Details
-
Bug
-
Resolution: Fixed
-
Major
-
None
-
None
-
None
-
3
-
6422
Description
There are many logs like the following,
Mar 16 07:36:11 n007 kernel: LustreError: 11-0: an error occurred while communicating with 10.55.32.2@o2ib. The ost_connect operation failed with -16
10.55.32.2 is oss3-ib and is responsive to ping and ssh.
Also, oss4 rebooted last Wednesday evening and now its disks are mounted on
oss3.
How do we make the disks for oss4 migrate from oss3 to oss4? Anything else I should check to debug this?
Customer tried rebooting oss4 and halting oss4 which didn't seem to help. The issue eventually cleared for unknown reasons and the filesystem became responsive again (with the oss4 disks still on oss3).

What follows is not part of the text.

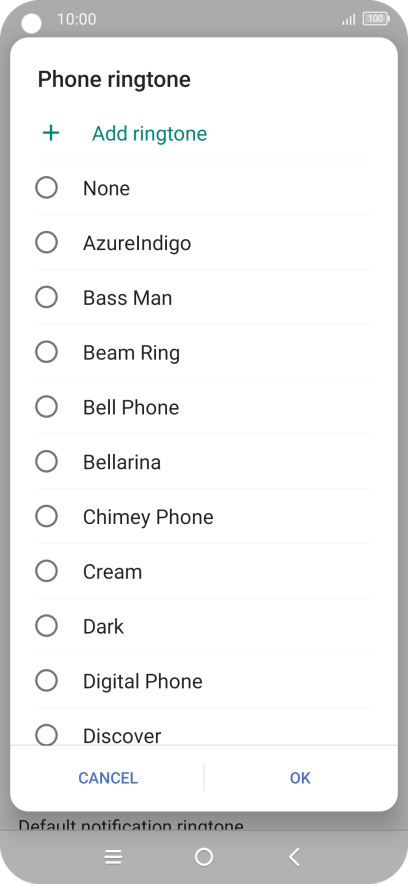Select the None radio button
Screen dimensions: 408x884
[46, 188]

This again happens over the weekend multiple times. What happens is that one oss server declares the other is dead (due to high load?) and takes over the disks (and reboots the other node, by design). The Lustre filesystem is then unavailable. The node that took over the disks has an extremely high node. This happened to both sets oss1/oss2 and oss3/oss4 Thursday night/Friday morning. I just had to reset oss1 this morning so it would give up the disks it took over from oss2 on Saturday morning. The cluster is unusable when this situation happens.
Adjustments have been made that we hope will help prevent this issue from reappearing so often. For the HA heartbeat we tripled the timeouts so 30 seconds is now a warning and the time to
declare a node dead is now 90 seconds. For Lustre we enabled striping with a stripe count of 8 and stripe size of 4MB.
Do these values seem reasonable? Or should they, for example, increase the stripe count to 24 so it is across all the OSTs?